WHAT THE EXERCISE ASKS: Only the line with "The image size is (1568, 761)." and the lines after it, to the end of the data, should appear in the answer, each reproduced exactly.

START MATERIAL PROVIDED

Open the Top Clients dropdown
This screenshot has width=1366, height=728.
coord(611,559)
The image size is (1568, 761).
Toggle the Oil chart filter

END MATERIAL PROVIDED

RESULT OF THIS EXERCISE:
The image size is (1568, 761).
Toggle the Oil chart filter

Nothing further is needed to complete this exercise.